Refining the molecular genetic tools
Molecular genetic techniques have evolved very fast over the last three decades. This is normally the quest of universities and research laboratories. But sometimes, genetic markers need to be identified for specific applied projects, such as in the case of red foxes. We also had to test the reliability of a particularly large data set. The problems of large genetic data sets are relatively new as the technological advances of genetic screening together with decreasing costs has only recently allowed to compile large data sets. We faced the problem whilst analysing the population structure and gene flow of domestic horses from across the world.
- Wandeler, P., Funk, S.M., 2006. Short microsatellite DNA markers for the red fox (Vulpes vulpes). Molecular Ecology Notes 6, 98–100.
Abstract
Seven short microsatellite loci (< 165 bp) were characterized for red foxes for the amplification of degraded DNA extracted from historical samples. Following polymerase chain reaction (PCR) using primers developed in the domestic dog, red fox‐specific primers were designed within the flanking regions. The number of detected alleles ranged between six and 15 alleles and the expected heterozygosities ranged between 0.67 and 0.92. No deviations from Hardy–Weinberg equilibrium were detected for any of the markers.

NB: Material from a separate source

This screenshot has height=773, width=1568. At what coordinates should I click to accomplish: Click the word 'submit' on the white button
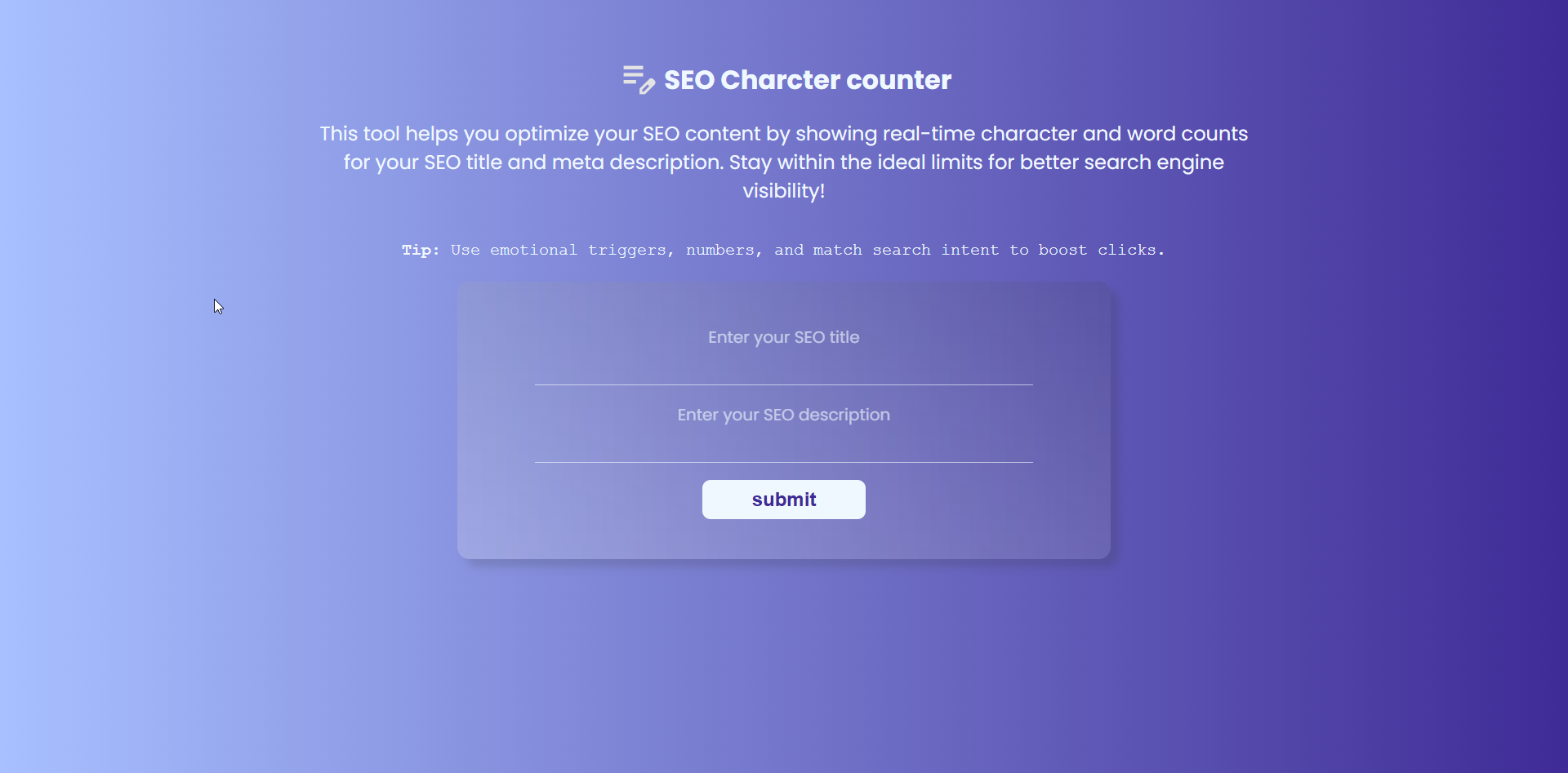point(783,500)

- Funk, S.M., Guedaoura, S., Juras, R., Raziq, A., Landolsi, F., Luís, C., Martínez, A.M., Musa Mayaki, A., Mujica, F., Oom, M. do M., Ouragh, L., Stranger, Y.-M., Vega-Pla, J.L., Cothran, E.G., 2020. Major inconsistencies of inferred population genetic structure estimated in a large set of domestic horse breeds using microsatellites. Ecol Evol 10, 4261–4279.
Abstract
STRUCTURE remains the most applied software aimed at recovering the true, but unknown, population structure from microsatellite or other genetic markers. About 30% of STRUCTURE‐based studies could not be reproduced (Molecular Ecology, 21, 2012, 4925).
Here we use a large set of data from 2,323 horses from 93 domestic breeds plus the Przewalski horse, typed at 15 microsatellites, to evaluate how program settings impact the estimation of the optimal number of population clusters Kopt that best describe the observed data. Domestic horses are suited as a test case as there is extensive background knowledge on the history of many breeds and extensive phylogenetic analyses.
Different methods based on different genetic assumptions and statistical procedures (DAPC, FLOCK, PCoA, and STRUCTURE with different run scenarios) all revealed general, broad‐scale breed relationships that largely reflect known breed histories but diverged how they characterized small‐scale patterns. STRUCTURE failed to consistently identify Kopt using the most widespread approach, the ΔK method, despite very large numbers of MCMC iterations (3,000,000) and replicates (100). The interpretation of breed structure over increasing numbers of K, without assuming a Kopt, was consistent with known breed histories. The over‐reliance on Kopt should be replaced by a qualitative description of clustering over increasing K, which is scientifically more honest and has the advantage of being much faster and less computer intensive as lower numbers of MCMC iterations and repetitions suffice for stable results.
Very large data sets are highly challenging for cluster analyses, especially when populations with complex genetic histories are investigated.